Background Homelessness is an urgent public health crisis. Still, most communities do not target resources effectively to the most vulnerable homeless populations, and no framework has traditionally existed for reducing homelessness methodically over time.
Objectives In 2010, we began working with +100 communities to increase the number of chronically homeless people being prioritised for available housing resources. In 2015, we redefined our aim to help communities end chronic and veteran homelessness outright.
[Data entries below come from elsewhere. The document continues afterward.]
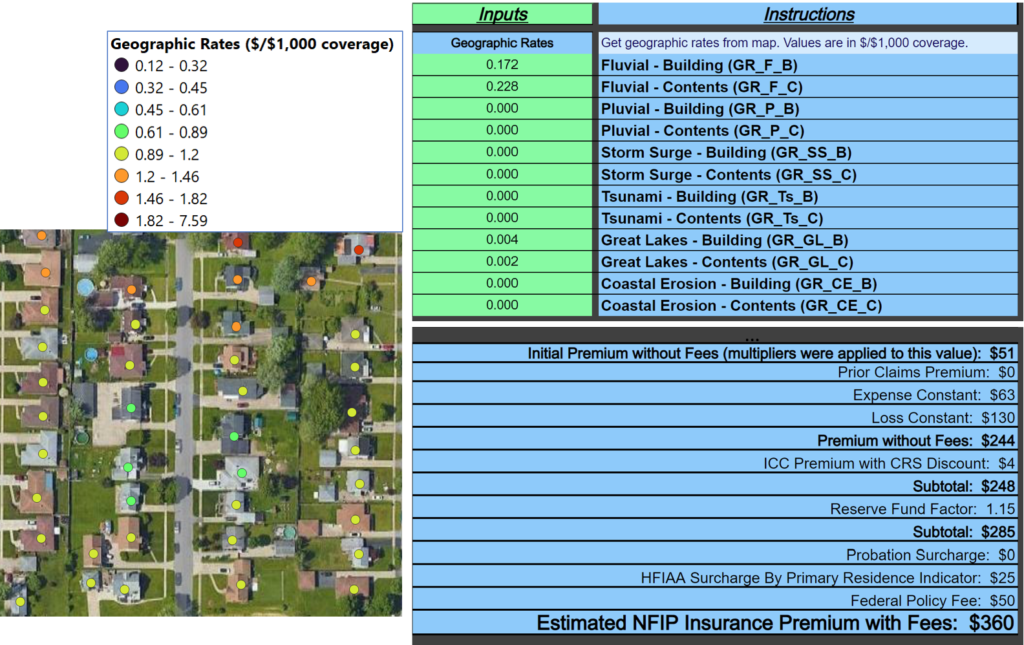Select the Fluvial - Contents rate value 0.228
The width and height of the screenshot is (1024, 645).
point(501,86)
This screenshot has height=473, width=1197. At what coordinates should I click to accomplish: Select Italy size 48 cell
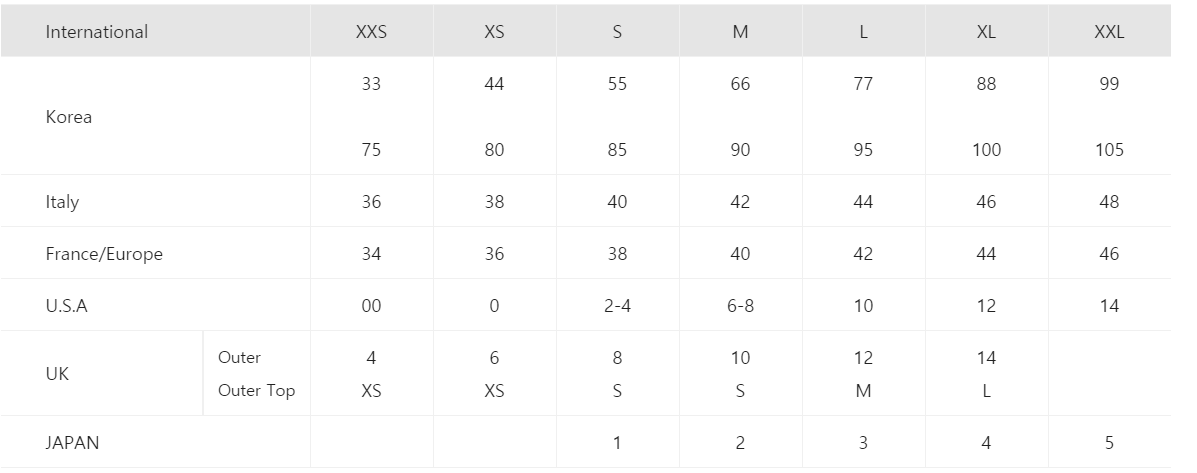pos(1109,202)
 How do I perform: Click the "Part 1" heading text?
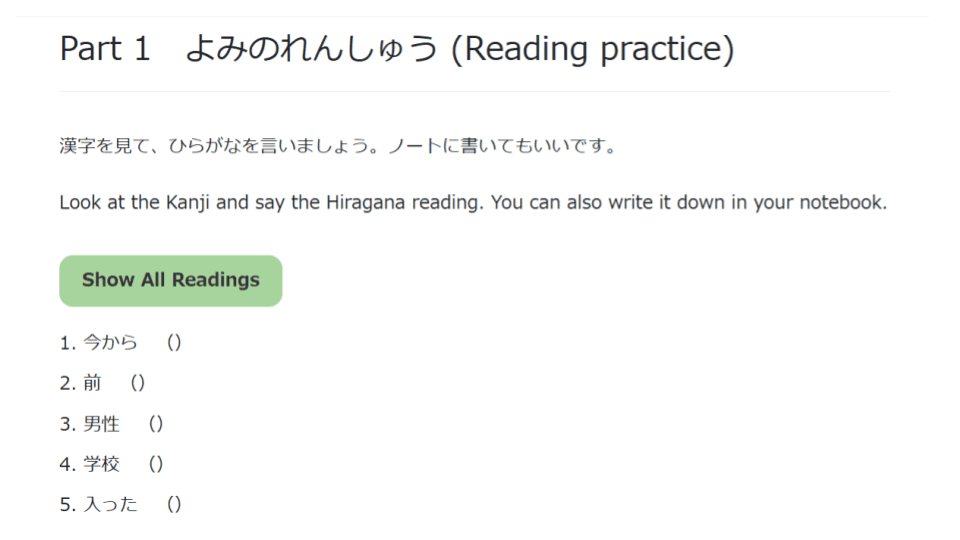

Methods We have embedded quality improvement in local community teams, teaching them to set clear aims, test system interventions, and measure outcomes monthly. We initially sought to improve the number of people being housed each month. When this measure failed to correspond with reductions in homelessness, we developed a stock-and-flow benchmark for measuring an end to homelessness and asked communities to develop and apply monthly data to measure reductions. Communities now use by-name lists of all people experiencing homelessness, updated monthly, to measure inflow into homelessness and exits to housing, and to drive reductions in homelessness overall.
Results From 2010–2014, communities increased their monthly housing rates by 266% on average, housing 105,580 people. Since we began measuring reductions, rather than housing rates, 55 communities have achieved monthly data on homelessness, 30 are reducing homelessness month-over-month, and ten have ended chronic and/or veteran homelessness.